| In the not-too-distant past, the
establishment of a major transportation route
through a particular town or hamlet was an
absolute requirement for the continued success of
that community. The particular route of railroads,
roads, and more recently, airports, have made or
broken the fortunes of many.
Is the same true today? If you build a bigger,
better highway, will traffic, travel and trade
necessarily follow? What is the relationship
between the development of state transportation
infrastructure and economic development? These
questions and more were debated and discussed by
nearly 80 participants during a day-long gathering
in Great Falls at the Wheeler Spring Business
Roundtable in April.
Prior to the Roundtable, during the 2001
legislative session, several bills were passed
relating to highway funding. One bill directed the
state Department of Transportation to begin to
find even more effective ways to work with other
state agencies, like the Department of Commerce.

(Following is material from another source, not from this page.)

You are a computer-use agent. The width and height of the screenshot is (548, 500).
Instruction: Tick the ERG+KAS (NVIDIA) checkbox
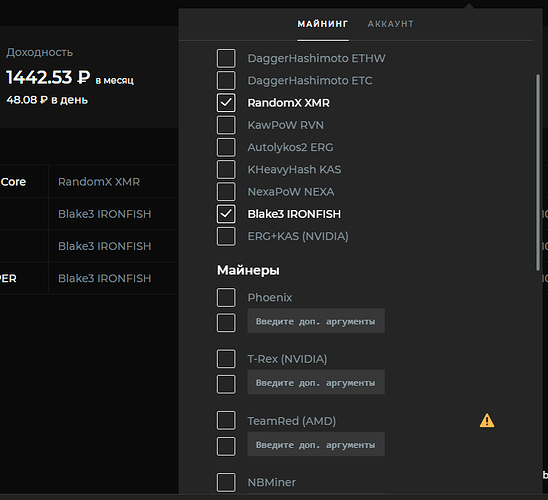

Another bill, largely ignored by most Montanans,
directed the DOT to begin planning for a complete
"restructuring" of Highway 2, along Montana’s
hi-line, from two lanes to four (the fiscal note
on this bill included language which allowed ONLY
federal funds to be used in conjunction with this
project, a move which seemed to satisfy all
parties. However, subsequently, support for the
project was pledged by both Senators, and the DOT
did receive $2 million in federal funds to begin
studying the restructuring).
Using Highway 2 as a case study, then, the
Wheeler Center focused on how and why
transportation dollars are allocated as they are
and how this allocation relates to and affects
statewide economic development.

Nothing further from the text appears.